男は確かに美しい。だがそれは、例えるなら悪魔と契約した、妖気を孕んだ美しさであり、何より男の纏う空気が、まるで氷のような冷気を漂わせていた。 氷の皇太子ハーラルの放つ雰囲気とは違う。彼のそれも、冷徹で無慈悲なものであったが、王者然とした一種の気高さがあった。ならば黒騎士か? いや、彼の放つ気も底知れず不気味であったが、この男のような妖気はなかった。
そう、妖気。
まるで獲物を睨む蛇のような、相手を凍り付かせる妖気を、男は全身から滲ませているように感じられた。
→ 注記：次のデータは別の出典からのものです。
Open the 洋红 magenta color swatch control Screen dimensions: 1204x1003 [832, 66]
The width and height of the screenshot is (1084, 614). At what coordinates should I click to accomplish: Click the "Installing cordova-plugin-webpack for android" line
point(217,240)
美公子は、白銀の人狼騎士を前にしても、いささかも怯む色もなく、むしろ品定めでもするかのように、しげしげと見つめている。
「お前、ここに来たという事は、もう〝シンミア七〟と〝八〟を倒したという事かな? なかなかやるな……、と言ってやりたいところだが、あれは所詮、文字通り〝消耗品〟だからな。残念だが、何匹倒したところで何の査定も出来はせんか……」
男が言ったのは、先ほどの人猿の鎧獣騎士の事だろう。それをして、〝消耗品〟とは、どういう意味か?
その声までもが蠱惑的。神を誑かす、夢魔のようだ。
「見た所、メルヴィグの鎧獣騎士ではないな。どこかの雇われ者か? いずれにしても、これ以上の騒ぎは我々も望まん。置き土産を聞かしてやるから、ここを去れ」
詰問をはじめたのはこちらなのに、いつの間にやら相手の調子に巻き込まれている。駄目だ。こいつらをここで逃がしてはいけない。イーリオはそう直感した。この男の声を聞いてはいけない。こいつらはただの犯罪者だ。だが、男の言葉は、悪魔の囁きのようにとめどなく耳に流れ込んでくる。
「我々の名は、〝灰堂騎士団〟。女神オプスの忠実な下僕にして、その先兵。いずれ我々が、この国を悪しき王より取り戻す。もし、メルヴィグの連中に会ったら、そう伝えておけ、わかったな」
悪魔の声音で、破滅の歌詞を、その男は唄うように言い放った。